We woke up in our next hotel in Chianti to blue clear skies and the tweeting of happy birds whizzing nearby.


Breakfast was a lavish spread of savoury/salty foods… most of which I couldn’t consume at the time.


And sweets.


It’s strange how in Italy, many are used to having sweet foods for breakfast – cakes especially. I stuck usually to the hard boiled eggs and yoghurt, and fresh fruits if offered. Of course, I’d also have a little taste of cake because they are so difficult to resist, but I realise I’m not so much a fan of Italian cakes with their sweetness level being a bit too much for me.

We took our time after breakfast before taking a drive out.


We stopped every so often to take in the beauty of Chianti.

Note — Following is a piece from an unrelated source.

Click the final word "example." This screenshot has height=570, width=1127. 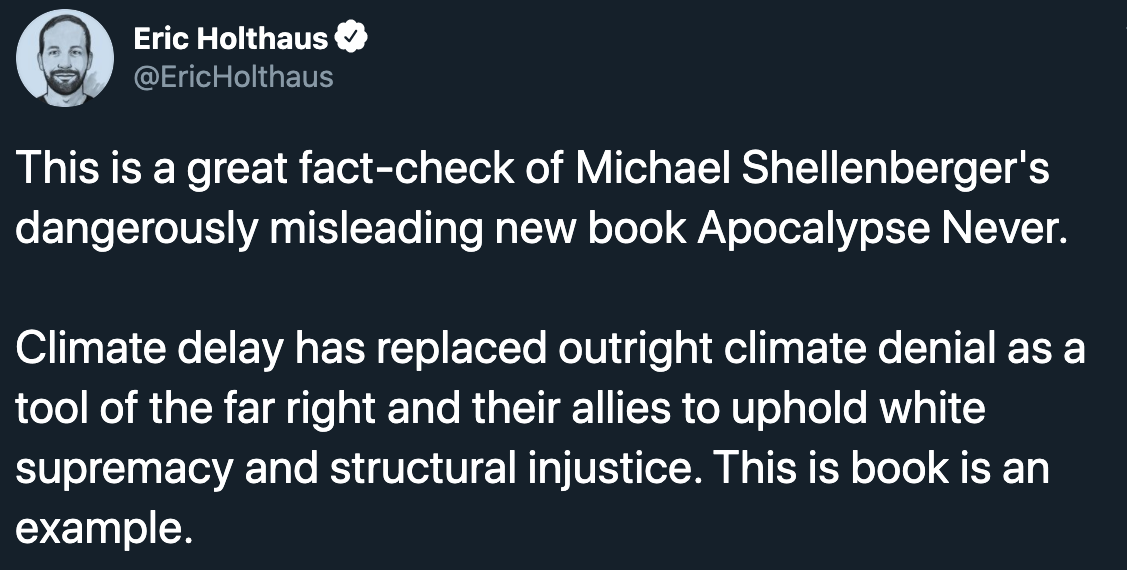(102, 527)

There were vineyards that littered the valleys and mountains, and the greens all around made for such a pleasing drive.


We finally made a proper stop at San Gimignano where we had lunch against a wall. Haha.


I really liked the rustic town with all its brick buildings.


Even though it was very very filled with tourists. We didn’t expect it to be so crowded but it was.


It’s so difficult for me to imagine that people live within this town especially because it looked like something out of a film. The architecture of the buildings were lovely, at least in my eyes, and I spied a well in the middle of the town too.



As usual, me being me, I wasn’t supposed to take this picture without giving a donation. I took it anyone only for hubs to nudge me and go “you’re supposed to pay to take it“. Oops! Anyway, it was a clay version of the entire town and it was built to be like a fortress. Where we wandered around was only a small part of it, but it was magnificent.


We went next to Monteriggioni where we wanted to visit the castle. They had a medieval festival going on there so entry fee was about 12 euros per person and there were people decked in medieval attire going in. I wasn’t too excited about the idea of paying 24 euros altogether to go in, and well, I comforted myself with the thought that I’ve seen other castles before so we decided to give it a miss.


Still managed a photo of it from afar though so there you go!

Dinner, we went to Castellina in Chianti – the town centre closest to where we were staying.


It’s a quaint town filled with lots of eateries and considering it is rather on the small side, it was nice to feel the lively ambience of the place with locals and tourists alike filling the al fresco areas and digging into their aperitivos or dinner.

Flo and I walked around and settled on Antico Trattoria.

We had a sharing platter of antipasti.


There were some hits and misses. This wasn’t particularly outstanding and both of us didn’t appreciate the livery spread on top of the baguette to the left of this plate. The frittata was ok and puff pastry one next to it.

Being in Chianti, you can’t leave without having a truffle dish so we got trufflin’ with a Mushroom Tortelloni in Truffle Sauce. This was mainly Flo’s, and it was creamy, rich and perfumed with the truffles.


I decided that I really wanted to try authentic minestrone so I went for it.


Unlike the minestrone soup often found here, the Italian version was filled with lots of vegetables – carrots, kale, beans, tomatoes… all crowding a rich, tomato broth. No pasta whatsoever.


It was a hearty soup to warm the soul and I really enjoyed it more than I thought I would when it arrived at the table. I don’t think I could ever go back to the minestrone soup offered at Soup Spoon here.

Always room for gelato here in Italy.


So Flo went for his favourite stracciatella and peach… if I remember correctly.


The gelato at this shop near the start into the town centre was really good! I was quite impressed by the creaminess of the gelato and how it wasn’t overly sweet either. Good stuff!

A little sunset to see us off into the night.